北海道共同募金会における約1億8000万円もの使途不明金の発覚は、長年にわたり積み残されてきた組織の致命的なガバナンス不全を露呈させた。会計責任者による横領と書類偽造、さらには借金による穴埋めという隠蔽工作は人々の善意を預かる組織として決定的な破綻を意味している。しかし、赤い羽根共同募金が突きつけられている危機は不祥事や管理能力の欠如といった内部統制の問題にとどまらない。集められた資金の配分先やその使途をめぐり、組織が果たすべき「公益性」そのものに対する根深い疑問の声が上がっていることだ。

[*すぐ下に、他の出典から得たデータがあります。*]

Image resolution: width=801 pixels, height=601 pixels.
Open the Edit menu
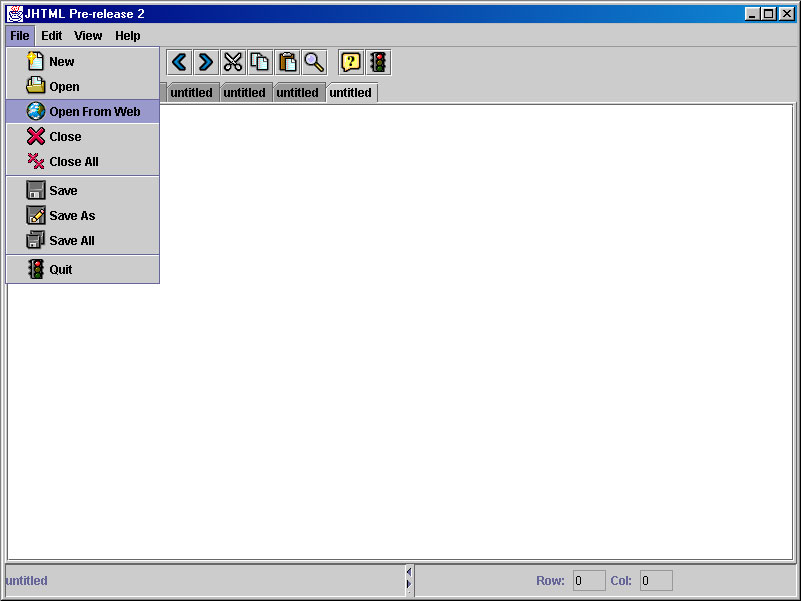[x=52, y=36]
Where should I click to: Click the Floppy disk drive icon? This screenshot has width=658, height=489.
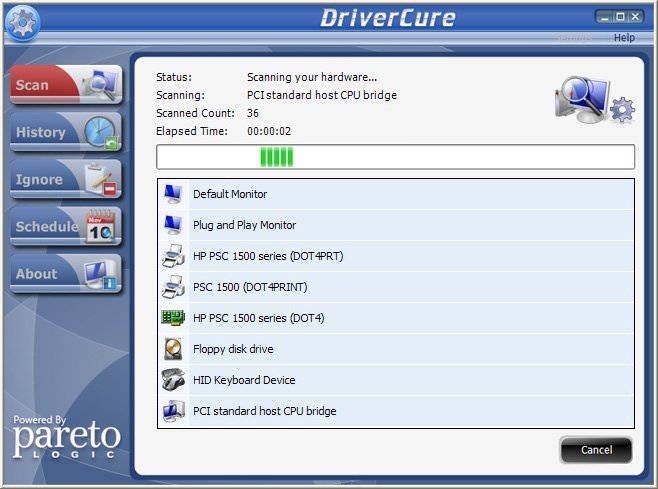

批判の矛先が向けられているのは助成先選定の偏りと不透明さである。近年、特定の政治的主張や社会的・思想的偏りが指摘されるNPO法人や市民団体への資金助成が相次いで拡散・議論され、「地域社会の普遍的な福祉のために使われているはずだ」と信じて寄付してきた市民の期待との間に大きな乖離が生じている。社会の合意形成が得られていない活動や政治的色合いを帯びた事業への資金提供は、「誰もが納得できる公共の利益」から外れ、一部の特定益や運動の補填に寄与しているのではないかという「非公益性」の疑念を招く結果となった。さらに、自治会や学校、職場などを通じた「半強制的な割り振り(集金)」の慣行も公益性を際立たせている。個人の自発的な善意に頼るべき募金が実質的な「第二の税金」のように均等徴収される構図は市民から主体性を奪い、利害関係者への資金還流システムとして形骸化しているとの批判を免れない。福祉という理念や「赤い羽根」という歴史の盾に隠れ、使い道の偏りや管理の杜撰さを放置してきた姿勢は国民の善意に対する背信行為にほかならない。公的な支援が届かない領域を補うという本来の意義を失い、特定の政治・思想的偏重や内輪の資金循環が優先されるならば、国民がこの仕組みを支え続ける理由は消失する。ガバナンスの抜本的刷新はもちろんのこと、助成基準の全面的な見直しと情報の完全公開を行い、公共の利益に資する存在へと生まれ変われないのであれば組織そのものの存続意義が消滅したと言われても致し方あるまい。